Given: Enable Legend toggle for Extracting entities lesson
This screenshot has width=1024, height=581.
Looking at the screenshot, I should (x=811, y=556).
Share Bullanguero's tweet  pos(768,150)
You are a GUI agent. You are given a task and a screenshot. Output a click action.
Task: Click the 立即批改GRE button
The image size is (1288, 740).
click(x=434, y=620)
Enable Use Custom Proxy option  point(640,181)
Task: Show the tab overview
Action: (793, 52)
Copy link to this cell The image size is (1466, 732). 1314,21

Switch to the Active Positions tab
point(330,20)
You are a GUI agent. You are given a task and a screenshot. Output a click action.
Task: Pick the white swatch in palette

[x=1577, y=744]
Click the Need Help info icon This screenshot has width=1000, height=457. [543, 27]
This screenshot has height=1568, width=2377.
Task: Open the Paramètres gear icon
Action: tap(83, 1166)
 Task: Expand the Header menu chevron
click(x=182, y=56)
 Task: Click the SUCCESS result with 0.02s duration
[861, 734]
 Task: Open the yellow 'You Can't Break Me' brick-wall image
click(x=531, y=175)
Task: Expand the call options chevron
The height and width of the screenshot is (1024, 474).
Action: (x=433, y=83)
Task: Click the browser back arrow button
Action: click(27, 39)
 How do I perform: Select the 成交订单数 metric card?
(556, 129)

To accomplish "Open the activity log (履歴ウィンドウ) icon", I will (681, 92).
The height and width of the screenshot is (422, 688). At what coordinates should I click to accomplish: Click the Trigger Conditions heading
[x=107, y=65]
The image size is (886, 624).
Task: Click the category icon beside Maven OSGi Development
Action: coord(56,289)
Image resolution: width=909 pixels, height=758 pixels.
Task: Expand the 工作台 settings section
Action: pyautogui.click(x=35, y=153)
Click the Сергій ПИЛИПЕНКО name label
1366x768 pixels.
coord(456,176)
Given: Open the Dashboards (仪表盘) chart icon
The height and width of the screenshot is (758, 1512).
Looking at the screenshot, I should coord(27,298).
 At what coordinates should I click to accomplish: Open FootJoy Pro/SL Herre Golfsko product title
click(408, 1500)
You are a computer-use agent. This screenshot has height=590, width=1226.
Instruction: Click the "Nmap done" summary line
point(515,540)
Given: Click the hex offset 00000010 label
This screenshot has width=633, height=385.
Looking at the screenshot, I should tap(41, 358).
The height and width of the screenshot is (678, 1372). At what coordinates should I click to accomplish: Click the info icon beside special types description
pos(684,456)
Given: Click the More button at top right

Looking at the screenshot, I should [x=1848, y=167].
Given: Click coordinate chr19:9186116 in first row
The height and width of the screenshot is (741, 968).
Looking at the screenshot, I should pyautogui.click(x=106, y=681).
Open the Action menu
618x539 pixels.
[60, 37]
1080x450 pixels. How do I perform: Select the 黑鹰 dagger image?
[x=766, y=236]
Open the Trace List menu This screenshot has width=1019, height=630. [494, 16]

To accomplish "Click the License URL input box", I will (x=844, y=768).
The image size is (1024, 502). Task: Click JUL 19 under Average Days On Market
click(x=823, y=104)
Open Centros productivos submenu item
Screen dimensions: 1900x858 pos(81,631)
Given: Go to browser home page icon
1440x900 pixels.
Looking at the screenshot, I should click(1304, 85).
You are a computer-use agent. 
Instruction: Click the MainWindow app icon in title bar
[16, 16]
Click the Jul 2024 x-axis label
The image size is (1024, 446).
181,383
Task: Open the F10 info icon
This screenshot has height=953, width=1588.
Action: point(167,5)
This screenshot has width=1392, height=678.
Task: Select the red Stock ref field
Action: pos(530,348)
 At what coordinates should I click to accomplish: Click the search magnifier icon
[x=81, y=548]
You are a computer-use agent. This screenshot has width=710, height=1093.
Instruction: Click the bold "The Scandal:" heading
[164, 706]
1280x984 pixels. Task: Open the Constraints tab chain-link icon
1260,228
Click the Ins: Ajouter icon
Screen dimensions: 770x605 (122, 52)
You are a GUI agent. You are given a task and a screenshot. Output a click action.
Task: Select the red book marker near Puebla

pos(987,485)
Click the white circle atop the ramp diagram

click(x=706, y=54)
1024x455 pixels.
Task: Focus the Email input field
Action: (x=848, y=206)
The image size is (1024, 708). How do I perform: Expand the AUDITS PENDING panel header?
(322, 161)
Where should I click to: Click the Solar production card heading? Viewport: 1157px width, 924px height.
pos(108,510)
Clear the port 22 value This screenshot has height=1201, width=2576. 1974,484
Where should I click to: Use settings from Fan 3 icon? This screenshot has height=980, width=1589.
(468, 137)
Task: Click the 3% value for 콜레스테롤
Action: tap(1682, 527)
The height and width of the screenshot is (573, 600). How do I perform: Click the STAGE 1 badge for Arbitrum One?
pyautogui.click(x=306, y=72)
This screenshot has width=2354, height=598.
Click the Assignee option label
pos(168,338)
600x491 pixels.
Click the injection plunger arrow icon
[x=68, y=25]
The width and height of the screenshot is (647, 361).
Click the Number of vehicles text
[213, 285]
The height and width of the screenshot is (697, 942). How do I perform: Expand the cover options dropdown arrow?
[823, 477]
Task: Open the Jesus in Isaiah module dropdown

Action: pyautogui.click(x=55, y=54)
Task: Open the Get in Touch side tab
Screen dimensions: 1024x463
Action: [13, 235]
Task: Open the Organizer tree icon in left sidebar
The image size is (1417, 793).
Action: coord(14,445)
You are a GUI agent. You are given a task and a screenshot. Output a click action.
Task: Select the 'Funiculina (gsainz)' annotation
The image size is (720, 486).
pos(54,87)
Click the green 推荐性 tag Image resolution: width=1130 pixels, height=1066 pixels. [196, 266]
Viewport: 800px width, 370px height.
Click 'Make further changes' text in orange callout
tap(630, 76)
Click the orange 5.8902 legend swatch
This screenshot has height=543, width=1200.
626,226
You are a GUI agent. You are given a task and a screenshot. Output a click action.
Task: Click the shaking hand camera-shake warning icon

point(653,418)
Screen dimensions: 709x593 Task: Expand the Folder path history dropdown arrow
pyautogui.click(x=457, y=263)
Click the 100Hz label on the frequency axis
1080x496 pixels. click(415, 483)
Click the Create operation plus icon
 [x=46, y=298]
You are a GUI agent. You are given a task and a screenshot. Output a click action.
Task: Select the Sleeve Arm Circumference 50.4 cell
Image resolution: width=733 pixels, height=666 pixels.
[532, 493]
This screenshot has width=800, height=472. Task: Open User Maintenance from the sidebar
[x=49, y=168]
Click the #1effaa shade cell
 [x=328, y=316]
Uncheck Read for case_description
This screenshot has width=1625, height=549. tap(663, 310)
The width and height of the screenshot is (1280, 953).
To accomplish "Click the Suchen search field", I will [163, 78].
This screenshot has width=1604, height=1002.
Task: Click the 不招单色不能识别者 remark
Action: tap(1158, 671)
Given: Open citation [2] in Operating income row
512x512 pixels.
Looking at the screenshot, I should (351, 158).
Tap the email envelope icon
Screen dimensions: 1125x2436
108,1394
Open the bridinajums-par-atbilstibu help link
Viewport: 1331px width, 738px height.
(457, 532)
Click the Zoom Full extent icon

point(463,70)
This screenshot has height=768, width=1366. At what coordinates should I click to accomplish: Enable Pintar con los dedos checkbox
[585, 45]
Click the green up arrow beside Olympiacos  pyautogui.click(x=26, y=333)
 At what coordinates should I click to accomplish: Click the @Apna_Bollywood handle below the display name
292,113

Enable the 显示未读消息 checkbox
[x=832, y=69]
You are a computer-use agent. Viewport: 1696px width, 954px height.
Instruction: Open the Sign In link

============

* _Required work_:
Your answer should be each line from the preceding material in which the word "green" occurs.

* _Solved exercise_:
Click the green 推荐性 tag Image resolution: width=1130 pixels, height=1066 pixels. [196, 266]
Click the green up arrow beside Olympiacos  pyautogui.click(x=26, y=333)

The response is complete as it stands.